- Prompt -
Find the line with "Task: Click the reply speech bubble icon" in the entries below. Repeat it, every following line, and the line with "The image size is (1024, 576).", exactly and with nothing added.

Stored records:
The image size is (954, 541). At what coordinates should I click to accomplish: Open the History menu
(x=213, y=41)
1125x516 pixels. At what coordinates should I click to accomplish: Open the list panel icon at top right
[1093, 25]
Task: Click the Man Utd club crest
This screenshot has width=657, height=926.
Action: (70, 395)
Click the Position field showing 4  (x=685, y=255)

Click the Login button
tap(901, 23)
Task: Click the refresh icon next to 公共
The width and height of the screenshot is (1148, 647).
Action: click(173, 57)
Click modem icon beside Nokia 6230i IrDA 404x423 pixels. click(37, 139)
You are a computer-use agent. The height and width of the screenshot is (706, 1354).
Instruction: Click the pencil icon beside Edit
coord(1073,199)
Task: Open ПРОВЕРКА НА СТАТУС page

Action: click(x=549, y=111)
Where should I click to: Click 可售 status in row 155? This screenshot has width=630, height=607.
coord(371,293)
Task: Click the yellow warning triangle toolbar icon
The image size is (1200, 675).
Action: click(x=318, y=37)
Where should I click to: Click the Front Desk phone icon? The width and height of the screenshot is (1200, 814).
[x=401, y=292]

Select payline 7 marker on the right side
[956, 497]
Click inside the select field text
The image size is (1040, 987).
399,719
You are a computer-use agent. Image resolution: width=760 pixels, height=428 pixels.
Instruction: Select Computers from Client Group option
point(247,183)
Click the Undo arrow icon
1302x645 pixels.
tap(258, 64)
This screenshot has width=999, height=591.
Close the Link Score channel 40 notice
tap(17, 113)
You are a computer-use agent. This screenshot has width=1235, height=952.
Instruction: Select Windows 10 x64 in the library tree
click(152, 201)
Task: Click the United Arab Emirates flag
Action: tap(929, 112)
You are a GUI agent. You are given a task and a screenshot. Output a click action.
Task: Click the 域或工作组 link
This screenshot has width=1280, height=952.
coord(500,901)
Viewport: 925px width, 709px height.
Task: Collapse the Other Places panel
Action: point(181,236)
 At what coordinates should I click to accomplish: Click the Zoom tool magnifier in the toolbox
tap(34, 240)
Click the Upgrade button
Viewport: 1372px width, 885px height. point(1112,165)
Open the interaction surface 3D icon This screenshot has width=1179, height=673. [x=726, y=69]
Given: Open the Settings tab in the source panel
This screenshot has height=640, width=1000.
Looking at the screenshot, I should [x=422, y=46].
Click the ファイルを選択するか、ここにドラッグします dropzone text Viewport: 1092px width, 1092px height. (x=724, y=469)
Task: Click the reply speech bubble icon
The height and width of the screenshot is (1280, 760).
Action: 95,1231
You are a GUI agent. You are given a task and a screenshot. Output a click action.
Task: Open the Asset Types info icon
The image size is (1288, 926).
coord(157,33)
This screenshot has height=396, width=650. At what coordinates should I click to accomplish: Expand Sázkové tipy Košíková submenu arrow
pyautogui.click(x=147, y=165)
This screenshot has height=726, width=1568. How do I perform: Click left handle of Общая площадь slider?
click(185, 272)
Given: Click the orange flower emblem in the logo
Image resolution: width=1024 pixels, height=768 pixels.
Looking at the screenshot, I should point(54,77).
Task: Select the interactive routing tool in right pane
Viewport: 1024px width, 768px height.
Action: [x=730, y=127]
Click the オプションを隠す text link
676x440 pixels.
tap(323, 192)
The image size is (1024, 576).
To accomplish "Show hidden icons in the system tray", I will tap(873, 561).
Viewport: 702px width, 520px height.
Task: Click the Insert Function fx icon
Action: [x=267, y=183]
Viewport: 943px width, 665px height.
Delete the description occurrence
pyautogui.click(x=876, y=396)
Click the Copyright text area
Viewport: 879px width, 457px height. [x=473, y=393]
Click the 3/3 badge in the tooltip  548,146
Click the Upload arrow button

- Your response -
Task: Click the reply speech bubble icon
The height and width of the screenshot is (1280, 760).
Action: 95,1231
You are a GUI agent. You are given a task and a screenshot. Output a click action.
Task: Open the Asset Types info icon
The image size is (1288, 926).
coord(157,33)
This screenshot has height=396, width=650. At what coordinates should I click to accomplish: Expand Sázkové tipy Košíková submenu arrow
pyautogui.click(x=147, y=165)
This screenshot has height=726, width=1568. How do I perform: Click left handle of Общая площадь slider?
click(185, 272)
Given: Click the orange flower emblem in the logo
Image resolution: width=1024 pixels, height=768 pixels.
Looking at the screenshot, I should point(54,77).
Task: Select the interactive routing tool in right pane
Viewport: 1024px width, 768px height.
Action: [x=730, y=127]
Click the オプションを隠す text link
676x440 pixels.
tap(323, 192)
The image size is (1024, 576).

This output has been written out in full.